3. @VolMike Thanks for that – I really must get a copy of Maple it seems.

@Vladimir – Thanks also but I wonder why the result you get is so large? Did you include the assumption that x>0?

4. “@Vladimir – Thanks also but I wonder why the result you get is so large? Did you include the assumption that x>0?”

Oooops, woe unto me, there was a typo. My input was “assuming k>0” while
it should be “assuming x>0”.

I confirm the result by VolMike.

In the given case Maple 12 beats Mathematica 7.

Why my typo occurred – and I did not spot it?

Maybe, it’s because of the following. To tell the truth, by and large, as
long as it is about integration, I got accustomed to see that Mathematica
7 beats Maple 12.

But in this case, Maplesoft got even Wolfram Research :)

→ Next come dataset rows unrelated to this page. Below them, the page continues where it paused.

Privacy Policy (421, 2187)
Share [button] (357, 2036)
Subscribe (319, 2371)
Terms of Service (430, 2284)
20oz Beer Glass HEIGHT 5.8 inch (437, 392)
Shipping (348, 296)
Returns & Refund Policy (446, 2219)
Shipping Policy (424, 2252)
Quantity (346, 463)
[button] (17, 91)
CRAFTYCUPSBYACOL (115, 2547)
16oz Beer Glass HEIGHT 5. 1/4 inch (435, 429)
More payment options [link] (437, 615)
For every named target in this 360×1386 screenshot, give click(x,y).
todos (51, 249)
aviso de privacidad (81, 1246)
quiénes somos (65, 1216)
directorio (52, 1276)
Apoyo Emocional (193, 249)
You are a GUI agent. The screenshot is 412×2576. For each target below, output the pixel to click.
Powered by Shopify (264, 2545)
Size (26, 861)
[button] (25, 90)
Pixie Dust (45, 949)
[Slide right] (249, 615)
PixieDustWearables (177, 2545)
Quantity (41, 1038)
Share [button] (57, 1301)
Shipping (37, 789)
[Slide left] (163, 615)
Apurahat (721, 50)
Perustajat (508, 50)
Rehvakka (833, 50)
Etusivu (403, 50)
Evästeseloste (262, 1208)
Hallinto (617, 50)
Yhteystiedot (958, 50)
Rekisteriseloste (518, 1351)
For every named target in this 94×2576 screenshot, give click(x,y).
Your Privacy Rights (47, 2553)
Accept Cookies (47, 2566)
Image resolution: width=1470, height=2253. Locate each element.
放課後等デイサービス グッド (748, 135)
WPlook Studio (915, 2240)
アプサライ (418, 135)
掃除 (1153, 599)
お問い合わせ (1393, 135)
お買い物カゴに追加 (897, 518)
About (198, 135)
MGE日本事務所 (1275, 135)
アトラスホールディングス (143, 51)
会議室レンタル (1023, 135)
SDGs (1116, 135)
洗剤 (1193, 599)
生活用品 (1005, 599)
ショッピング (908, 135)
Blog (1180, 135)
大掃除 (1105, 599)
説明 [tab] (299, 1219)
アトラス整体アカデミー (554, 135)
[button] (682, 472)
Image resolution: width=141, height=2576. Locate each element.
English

5. No problem Vladimir – we all make mistakes ;)
Thanks again for your contribution.

6. Not surprisingly, Mable-based Matlab 7.02 gives the same (correct) result as Maple 12, while mupad based Matlab R2008b returns “Explicit integral could not be found.”

7. Hi Robert

Thanks for the feedback. In this case I think Mupad/MATLAB wins over Mathematica. I’d rather be told that it can’t find a result than be given an incorrect one. Not all gaffs are as obviously wrong as this one.

Cheers,
Mike

8. The simple way to avoid (decrease the probability of) such errors is comparing results in CAS’s based on different symbolic (numeric) engines.